Task brief: Lines below that include "computer" are the answer; copy each one.

--- Data for this task Enclosed Below ---

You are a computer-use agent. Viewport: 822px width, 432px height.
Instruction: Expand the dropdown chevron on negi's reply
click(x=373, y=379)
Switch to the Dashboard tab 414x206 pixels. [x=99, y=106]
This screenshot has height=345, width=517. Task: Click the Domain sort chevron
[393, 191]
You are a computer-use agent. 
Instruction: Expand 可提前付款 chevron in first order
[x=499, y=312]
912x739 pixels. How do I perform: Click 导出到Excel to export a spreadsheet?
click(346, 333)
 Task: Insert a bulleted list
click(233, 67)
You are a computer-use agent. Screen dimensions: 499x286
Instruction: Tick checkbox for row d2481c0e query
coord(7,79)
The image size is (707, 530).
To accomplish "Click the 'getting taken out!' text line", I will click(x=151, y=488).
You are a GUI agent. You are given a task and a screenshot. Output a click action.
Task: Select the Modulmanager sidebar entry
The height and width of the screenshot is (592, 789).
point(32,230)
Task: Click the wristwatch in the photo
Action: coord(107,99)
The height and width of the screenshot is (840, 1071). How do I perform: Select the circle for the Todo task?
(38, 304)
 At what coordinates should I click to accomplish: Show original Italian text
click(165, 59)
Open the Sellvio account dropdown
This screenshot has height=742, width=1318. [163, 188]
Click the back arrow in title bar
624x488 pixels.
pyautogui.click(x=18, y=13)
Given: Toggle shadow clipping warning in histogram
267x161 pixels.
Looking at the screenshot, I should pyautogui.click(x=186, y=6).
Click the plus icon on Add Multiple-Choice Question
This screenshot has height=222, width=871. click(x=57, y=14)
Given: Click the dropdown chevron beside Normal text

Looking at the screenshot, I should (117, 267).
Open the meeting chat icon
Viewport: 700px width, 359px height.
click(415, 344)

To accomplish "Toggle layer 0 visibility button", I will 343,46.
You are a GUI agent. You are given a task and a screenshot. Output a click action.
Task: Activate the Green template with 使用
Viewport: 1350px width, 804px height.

--- End of Enclosed Data for this task ---

Solution to this exercise:
You are a computer-use agent. Viewport: 822px width, 432px height.
You are a computer-use agent. 
You are a computer-use agent. Screen dimensions: 499x286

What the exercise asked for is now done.